| Quoted passage |
How are we going to code a module that is able to account for all these arguments?

Walkthrough

Building

As before, let’s just jump right in with the module skeleton.

library(outsider.devtools)
flpth <- module_skeleton(repo_user = 'dombennett', program_name = 'raxml',
                         docker_user = 'dombennett', flpth = tempdir(),
                         service = 'github')
# folder name where module is stored
print(basename(flpth))
## [1] "om..raxml"

Next, the Dockerfile. This is a much more complicated installation process. First we require the apt programs wget, make and gcc to download the program and compile it. Then we need to download and compile the program. The majority of the Dockerfile contents can be found in the installation instructions of the RAxML GitHub site.

dockerfile_text <- "
FROM ubuntu:latest
RUN apt-get update && apt-get install -y \
    wget make gcc
# 8.2 for this demonstration
RUN wget https://github.com/stamatak/standard-RAxML/archive/v8.2.12.tar.gz && \
    tar zxvf v8.2.12.tar.gz && \
    rm v8.2.12.tar.gz && \
    mv standard-RAxML-8.2.12 raxml
RUN cd /raxml && make -f Makefile.SSE3.PTHREADS.gcc && \
    rm *.o && cp raxmlHPC-PTHREADS-SSE3 /usr/bin/.
RUN mkdir /working_dir
WORKDIR /working_dir
"
# write to latest Dockerfile
cat(dockerfile_text, file = file.path(flpth, 'inst', 'dockerfiles', 'latest',
                                      'Dockerfile'))

Dockerfile defined. What should our R function be?

#' @name raxml
#' @title raxml
#' @description Run raxml
#' @param arglist Arguments to raxml provided as a character vector
#' @param outdir Filepath to where all output files should be returned.
#' @example examples/example.R
#' @export
raxml <- function(arglist = arglist_get(...), outdir = getwd()) {
  files_to_send <- filestosend_get(arglist)
  arglist <- arglist_parse(arglist)
  otsdr <- outsider_init(pkgnm = 'om..raxml', cmd = 'raxmlHPC-PTHREADS-SSE3',
                         wd = outdir, files_to_send = files_to_send,
                         arglist = arglist)
  run(otsdr)

| Exercises |
a – From the RAxML module walkthrough, reproduce the part that opens with the words containing "How are we going" and closes with "library(outsider.devtools)".
b – Answer these questions using the RAxML module walkthrough:
(i) Which three apt programs does the Dockerfile install?
(ii) What folder name is the module stored under?
(iii) Which RAxML version number is downloaded in the Dockerfile?

| Excerpted records |

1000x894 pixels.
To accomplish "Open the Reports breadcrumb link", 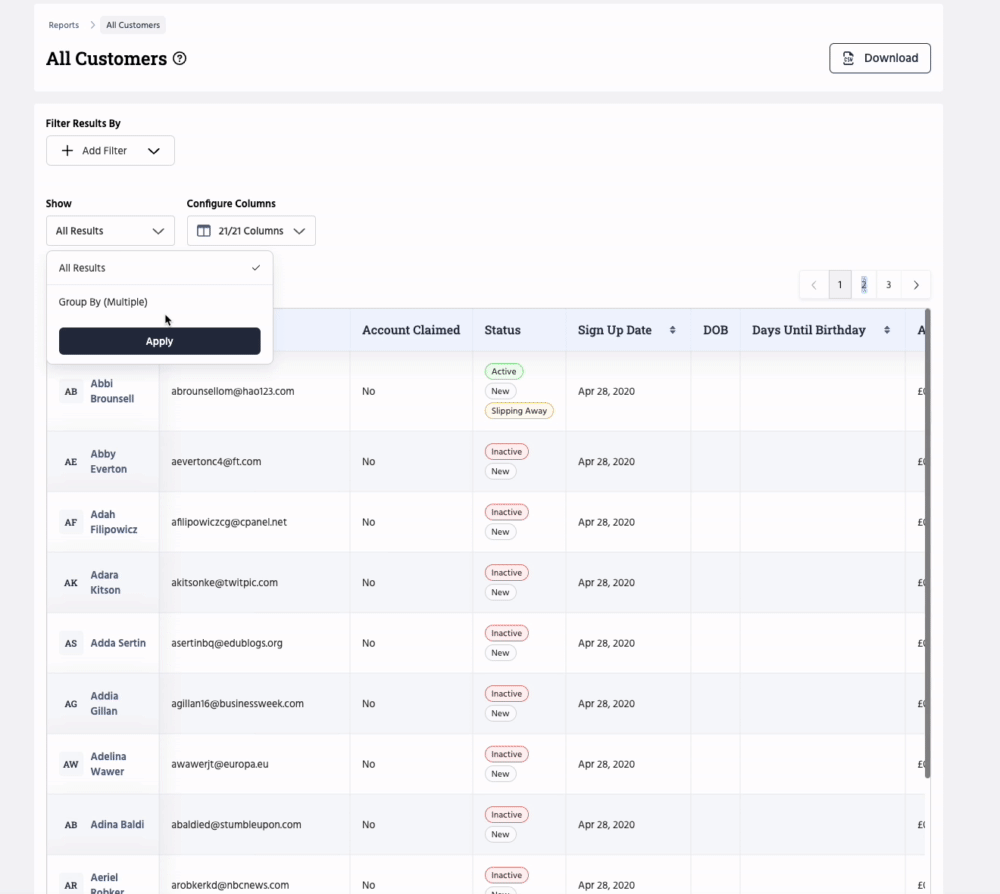I will click(x=63, y=25).
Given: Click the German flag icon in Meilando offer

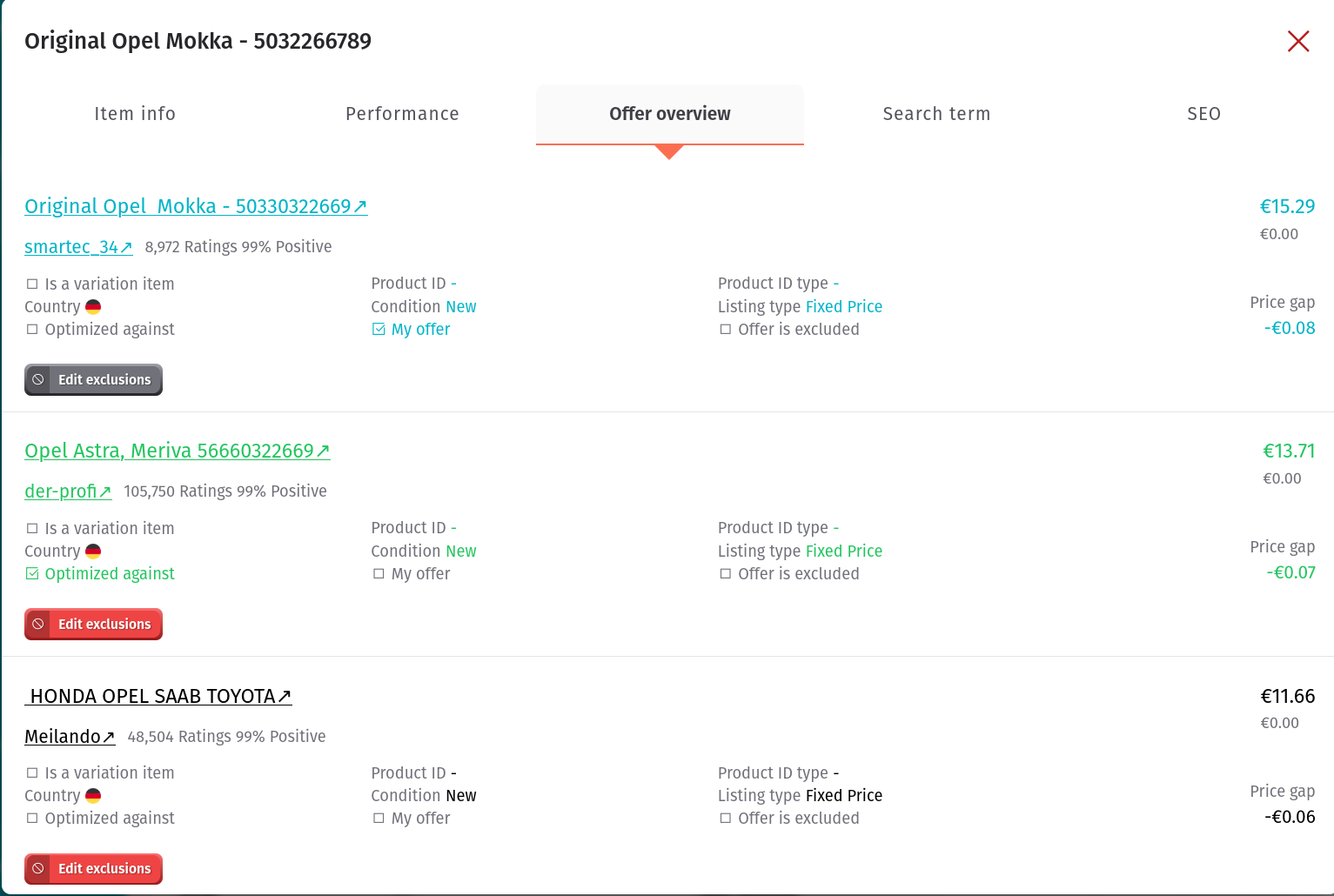Looking at the screenshot, I should click(93, 796).
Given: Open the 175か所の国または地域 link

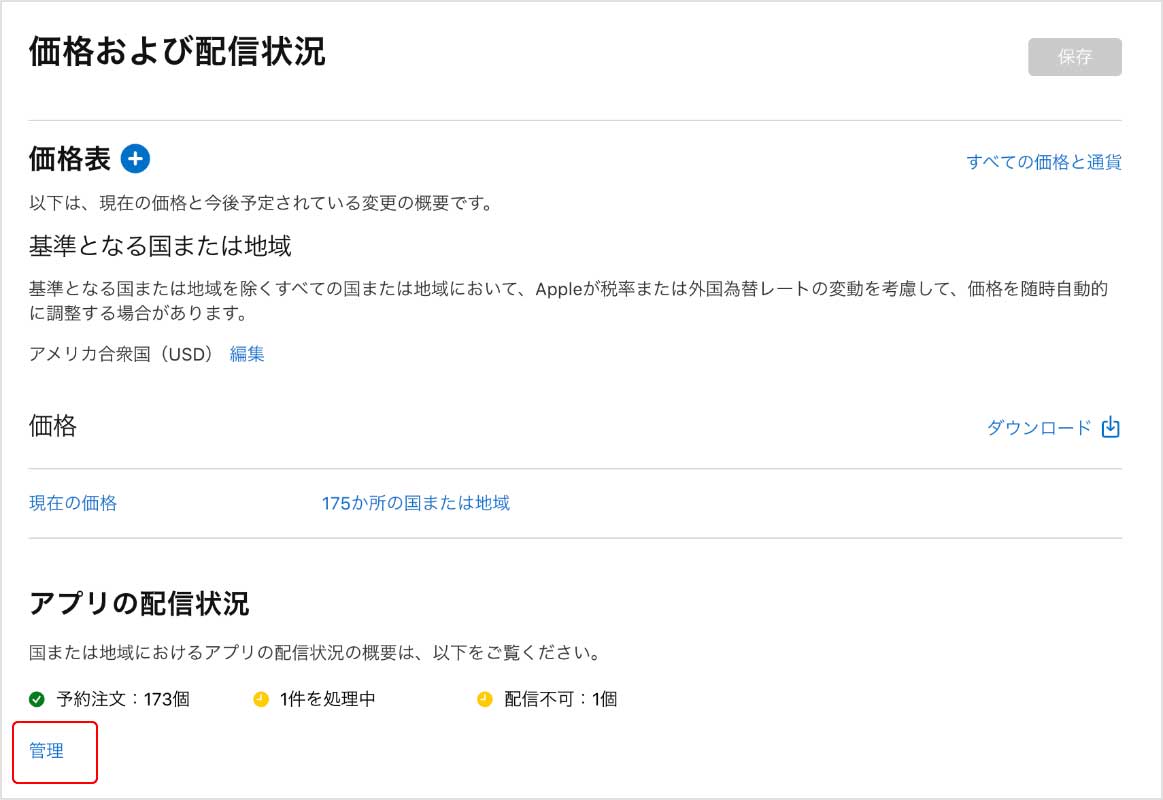Looking at the screenshot, I should [x=415, y=503].
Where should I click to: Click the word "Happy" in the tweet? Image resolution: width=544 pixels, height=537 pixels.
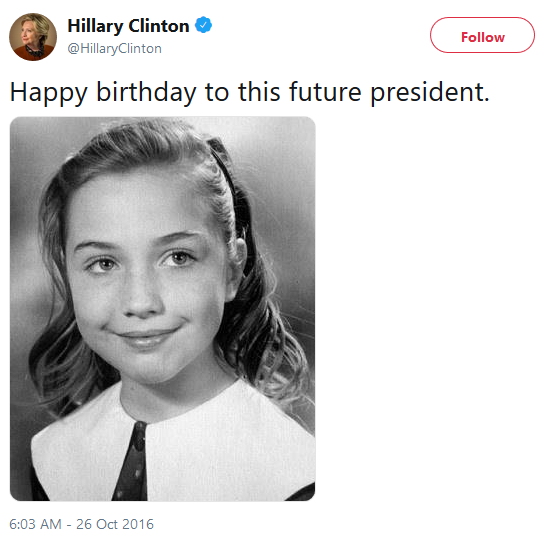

| Responses in order |
a –
How are we going to code a module that is able to account for all these arguments?

Walkthrough

Building

As before, let’s just jump right in with the module skeleton.

library(outsider.devtools)

b –
(i) wget, make and gcc
(ii) om..raxml
(iii) 8.2.12